A memo recommending against charges raises more questions. The veteran prosecutor who wrote it was fired.
After the Trump Justice Department indicted another of the president’s political enemies, New York Attorney General Letitia James, I observed that newly emerging details in the ensuing days made the case appear more complicated than the DOJ had initially suggested.
James was arraigned on the bank-fraud indictment today in Norfolk federal court — the Eastern District of Virginia (EDVa) — before Judge Jamar Walker, a Biden appointee. She pled not guilty. Meantime, additional reporting by ABC News about the case raises still more questions.
The indictment alleges that James falsely claimed she would occupy the modest Norfolk home rather than rent it, in order to obtain a lower mortgage interest rate.
Sources familiar with a memorandum that prosecutors filed with former interim U.S. Attorney Erik Siebert, urging him not to pursue a grand jury indictment, say there is no evidence that James received more than $1,350 in income on the property that she reported on her 2020 tax return — and that amount was to cover utilities. James claims to have purchased the home for her great niece, Nakia Thompson, who says James did not charge her rent. Prosecutors are said to have concluded that the financial benefit to James from the allegedly falsified mortgage would have amounted, at most, to about $800.
Using the Justice Department’s numbers, which allege that James’s mortgage rate was 0.815 percent lower than it should have been (3 percent, rather than 3.815), I originally estimated that she’d have saved no more than $50 per month over the life of a 30-year mortgage. But the ABC report says a loan officer who worked with James told the government that the difference between interest rates for a second home versus an investment property was less than the indictment claims — somewhere between 0.25 and 0.50 percent. That would only have amounted to about $15 to $30 per month — or approximately $10,800 over 30 years, not the $17,837 the indictment alleges.

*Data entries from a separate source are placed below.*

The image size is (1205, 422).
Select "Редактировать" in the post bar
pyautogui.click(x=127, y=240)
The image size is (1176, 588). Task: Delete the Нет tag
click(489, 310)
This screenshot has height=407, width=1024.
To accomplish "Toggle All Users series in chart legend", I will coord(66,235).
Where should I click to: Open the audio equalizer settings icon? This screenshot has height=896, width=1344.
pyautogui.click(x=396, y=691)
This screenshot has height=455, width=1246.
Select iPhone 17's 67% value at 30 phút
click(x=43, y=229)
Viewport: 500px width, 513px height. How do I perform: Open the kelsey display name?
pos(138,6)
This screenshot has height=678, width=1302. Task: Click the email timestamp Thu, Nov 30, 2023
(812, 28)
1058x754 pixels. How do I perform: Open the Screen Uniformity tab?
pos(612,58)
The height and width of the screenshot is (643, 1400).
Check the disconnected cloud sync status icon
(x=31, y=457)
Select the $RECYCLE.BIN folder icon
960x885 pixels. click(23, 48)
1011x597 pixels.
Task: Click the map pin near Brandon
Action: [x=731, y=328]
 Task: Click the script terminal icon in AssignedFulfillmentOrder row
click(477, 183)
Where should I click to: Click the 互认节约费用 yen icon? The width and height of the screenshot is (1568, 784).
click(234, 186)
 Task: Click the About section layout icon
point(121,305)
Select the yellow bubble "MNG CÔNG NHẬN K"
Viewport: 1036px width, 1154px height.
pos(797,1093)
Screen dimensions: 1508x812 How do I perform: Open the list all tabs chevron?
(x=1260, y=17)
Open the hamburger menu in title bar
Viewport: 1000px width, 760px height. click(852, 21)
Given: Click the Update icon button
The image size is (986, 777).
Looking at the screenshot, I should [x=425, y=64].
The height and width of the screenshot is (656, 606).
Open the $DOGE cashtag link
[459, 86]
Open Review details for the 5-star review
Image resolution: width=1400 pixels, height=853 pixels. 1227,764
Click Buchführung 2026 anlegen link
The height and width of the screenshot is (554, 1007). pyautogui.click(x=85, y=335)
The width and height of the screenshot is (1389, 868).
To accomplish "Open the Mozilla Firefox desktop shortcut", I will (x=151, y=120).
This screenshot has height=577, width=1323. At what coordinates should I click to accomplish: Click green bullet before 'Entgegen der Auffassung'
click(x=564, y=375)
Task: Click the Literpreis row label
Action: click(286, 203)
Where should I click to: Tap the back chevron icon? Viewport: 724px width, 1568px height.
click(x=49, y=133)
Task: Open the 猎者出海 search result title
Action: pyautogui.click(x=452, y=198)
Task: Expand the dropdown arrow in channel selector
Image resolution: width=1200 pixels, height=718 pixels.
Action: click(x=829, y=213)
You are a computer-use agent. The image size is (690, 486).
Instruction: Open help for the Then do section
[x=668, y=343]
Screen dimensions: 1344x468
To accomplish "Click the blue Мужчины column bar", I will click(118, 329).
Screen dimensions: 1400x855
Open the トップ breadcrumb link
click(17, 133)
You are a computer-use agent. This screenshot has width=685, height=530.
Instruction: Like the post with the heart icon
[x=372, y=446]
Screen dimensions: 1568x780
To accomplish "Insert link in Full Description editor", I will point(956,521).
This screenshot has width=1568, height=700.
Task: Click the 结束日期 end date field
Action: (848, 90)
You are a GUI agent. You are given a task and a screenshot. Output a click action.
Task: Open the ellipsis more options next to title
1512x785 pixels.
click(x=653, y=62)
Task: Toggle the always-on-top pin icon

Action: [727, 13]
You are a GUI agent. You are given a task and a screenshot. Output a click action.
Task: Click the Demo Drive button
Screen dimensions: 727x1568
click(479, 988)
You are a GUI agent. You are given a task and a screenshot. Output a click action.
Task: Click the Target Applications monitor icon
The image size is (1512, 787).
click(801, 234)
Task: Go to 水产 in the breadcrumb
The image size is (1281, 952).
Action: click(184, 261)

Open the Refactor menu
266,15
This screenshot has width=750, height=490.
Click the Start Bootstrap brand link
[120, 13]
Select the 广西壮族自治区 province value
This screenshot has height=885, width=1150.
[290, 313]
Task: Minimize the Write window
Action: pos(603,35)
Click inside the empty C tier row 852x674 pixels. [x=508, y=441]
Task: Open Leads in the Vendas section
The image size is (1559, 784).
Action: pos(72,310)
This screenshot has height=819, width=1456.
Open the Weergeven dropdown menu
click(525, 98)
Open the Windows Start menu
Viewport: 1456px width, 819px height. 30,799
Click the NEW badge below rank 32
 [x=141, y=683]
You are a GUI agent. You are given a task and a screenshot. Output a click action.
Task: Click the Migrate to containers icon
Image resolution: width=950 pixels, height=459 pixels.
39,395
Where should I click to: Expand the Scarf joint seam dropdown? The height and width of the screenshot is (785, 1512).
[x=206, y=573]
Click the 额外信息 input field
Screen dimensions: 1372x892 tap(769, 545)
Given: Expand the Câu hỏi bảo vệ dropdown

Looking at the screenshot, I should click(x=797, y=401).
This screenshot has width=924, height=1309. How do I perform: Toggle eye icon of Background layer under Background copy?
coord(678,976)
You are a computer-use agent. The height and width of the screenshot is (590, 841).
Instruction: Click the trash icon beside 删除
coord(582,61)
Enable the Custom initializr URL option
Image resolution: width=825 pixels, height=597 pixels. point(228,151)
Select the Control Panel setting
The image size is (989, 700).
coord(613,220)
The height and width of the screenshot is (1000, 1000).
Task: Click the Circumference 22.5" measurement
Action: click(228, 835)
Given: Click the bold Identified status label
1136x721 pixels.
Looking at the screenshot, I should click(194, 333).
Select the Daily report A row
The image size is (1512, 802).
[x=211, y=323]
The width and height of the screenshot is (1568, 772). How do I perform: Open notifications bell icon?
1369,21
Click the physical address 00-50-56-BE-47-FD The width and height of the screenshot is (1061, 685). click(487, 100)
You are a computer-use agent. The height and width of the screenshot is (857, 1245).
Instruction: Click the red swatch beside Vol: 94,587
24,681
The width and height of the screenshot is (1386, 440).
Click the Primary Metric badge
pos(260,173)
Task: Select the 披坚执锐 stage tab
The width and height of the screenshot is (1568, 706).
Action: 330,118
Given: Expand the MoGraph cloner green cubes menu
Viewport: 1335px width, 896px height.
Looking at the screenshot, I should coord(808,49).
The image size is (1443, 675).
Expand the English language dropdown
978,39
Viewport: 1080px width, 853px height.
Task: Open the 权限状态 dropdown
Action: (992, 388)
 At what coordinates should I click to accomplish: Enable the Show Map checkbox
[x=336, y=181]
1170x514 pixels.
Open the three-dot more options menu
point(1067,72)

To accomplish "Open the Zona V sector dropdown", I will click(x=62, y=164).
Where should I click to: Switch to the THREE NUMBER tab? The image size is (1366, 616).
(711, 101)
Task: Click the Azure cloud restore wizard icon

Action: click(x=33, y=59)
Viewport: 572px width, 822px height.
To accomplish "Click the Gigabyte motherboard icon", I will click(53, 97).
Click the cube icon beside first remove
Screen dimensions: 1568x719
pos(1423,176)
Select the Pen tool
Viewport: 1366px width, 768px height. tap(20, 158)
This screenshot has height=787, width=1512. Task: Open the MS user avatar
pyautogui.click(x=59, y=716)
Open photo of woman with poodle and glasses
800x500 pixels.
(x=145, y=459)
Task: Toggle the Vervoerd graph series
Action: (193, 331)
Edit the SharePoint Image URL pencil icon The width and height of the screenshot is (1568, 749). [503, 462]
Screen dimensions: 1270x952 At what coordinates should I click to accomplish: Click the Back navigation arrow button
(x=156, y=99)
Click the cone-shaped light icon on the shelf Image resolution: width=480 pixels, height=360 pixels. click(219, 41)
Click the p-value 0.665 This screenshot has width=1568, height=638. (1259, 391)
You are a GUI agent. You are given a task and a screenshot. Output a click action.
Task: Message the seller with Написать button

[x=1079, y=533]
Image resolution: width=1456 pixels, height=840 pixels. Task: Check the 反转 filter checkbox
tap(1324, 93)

More significantly, as I related previously, after about a year, there was an amendment to the mortgage agreement that gave James more leeway in how the property could be used. Between the amendment and the fact that Fannie Mae guidelines do not precisely define what is required for a home to be considered “occupied” — it’s unclear, for example, whether overnight stays or multiple day visits sufficed — prosecutors believed they’d have difficulty showing fraudulent intent. That was especially so because James reportedly informed a number of people involved in the transaction, apparently truthfully, that she was purchasing the home on her niece’s behalf and would occasionally visit.
As noted in my last post, although the great niece, Nakia Thompson, was called to testify before a Norfolk grand jury and apparently provided exculpatory testimony, she was not called to testify before the Alexandria grand jury that indicted the case. (It is unknown whether transcribed Norfolk testimony was read or otherwise presented to the Alexandria grand jury). The indictment does not refer to the amendment of the mortgage agreement, so it is unknown if the grand jury was informed of it.
Upon declining to indict James and former FBI Director Jim Comey, interim U.S. Attorney for the Eastern District of Virginia Erik Siebert was fired by President Trump, who replaced him with Lindsey Halligan. A former Florida insurance lawyer, personal attorney to Trump, and White House staffer, Halligan had never prosecuted a criminal case (the Comey grand jury presentation was her first case). Halligan is said to have personally presented the James case to the Alexandra grand jury, obtaining the two-count indictment on charges of bank fraud and lying to a financial institution. The charges carry a potential statutory penalty of 60 years imprisonment.
ABC News says that the memorandum analyzing the case and recommending against charges was authored by a veteran career prosecutor, Elizabeth Yusi. Last week, Halligan fired Yusi.
James has indicated that she, like Comey, will move to dismiss the charges on the ground that Halligan is not qualified under the governing statute to serve as interim U.S. attorney. Earlier this week, I discussed the motion that Comey filed along those lines.